I found the photos of the burnt documents so fine that I knew right away that they would become part of a series of works. But I felt that I needed to make some intervention into them. I felt, after weeks of staring at the photos, that I must mess with them a little. I didn’t want to dominate the photos, but I wanted some more cross references and to make associations from them. I was worried that the power of the photos would be compromised and that they might become just background, wall paper, for a drawing or painted image.
I wanted to use the bowl form. It is my form for saying everything – like short hand for ‘life’. To a large extent it has replaced my use of the human form. I love its simplicity and beauty. Bowls are about humans making culture out of nature. Its function is vessel, harbourer, and holder of life. The bowl I think, serves to put my work into a context. It is like saying – ok, this canvas will be the edges of the space I will work in to talk about life. I use the bowl to refer in an abbreviated kind of way, to the limits and edges of the aspects of life that interest me. The bowls ellipse is the passage into the experience and also out of it. In the bowls 2D representation (the way I use it most) the ellipse also refers to a pit – and a grave. The ellipse also refers to the human eye – reason, art, culture, greed, desire. The ellipse also references a pill – the bitter pill of life itself, but also the sweetening tricks that make life seem meaningful, or important – the little self induced states that make one feel better - painkillers. Then the ellipse also becomes an arena or stage for the display or performance of some life affirming or life defying act.
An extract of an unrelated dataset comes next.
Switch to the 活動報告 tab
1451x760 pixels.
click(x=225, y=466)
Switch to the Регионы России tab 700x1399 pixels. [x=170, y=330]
Finally, as regards the bowl: the contents. In other recent work I have explored the essential material elements that define some aspects of the human condition. So I worked with seeds, blood, tears, milk...as contents of my bowls. In these ‘Burnt’ works the bowls are all empty (or filled with the ash of the fire image behind).
I used collage to put down the bowl diagrams. The books I tore up are some old books I had been using for chine-colle’ for a while. The text of the specific pages I chose all refer to the human body and mostly address illness and healing. This underscores the references I want to make to the fragility and ultimate transient nature of human bodies. The deep irony that engages me so completely: everything is matter and nothing matters. I am completely caught up in the physicality of stuff and of life but it only makes sense in relation to things that are intangible and abstract – like love and longing and memory and hope. In my art making I obsessively indulge in the materiality of our existence. I make things and that in itself is such an affirmation of the physical - yet I want to consider this: we bear the weight of knowing about our death.
The collaged fragments of book pages correspond with the bits and pieces of burning paper in the photographs. I decided to ‘fill in’ the ellipse as a kind of sulky refusal of entry/exit from these containers of life. The spaces the oval forms create become arenas in which bits and pieces of my past life are displayed. In the end I think the series can be read a little like an old fashioned museum display where each fragment is presented solemnly. They will be hung in a straight line along a wall, at eye level, with small gaps between each work. The specificity of the painted objects – like personal memories – are clear, distinct and particular. I have selected images of objects that are weighty with vested meaning for me. But they are at the same time, random and haphazard because they have been sifted out from a store of experiences so that they can only ever refer in the most fleeting way to the wealth of experiences accumulated over years.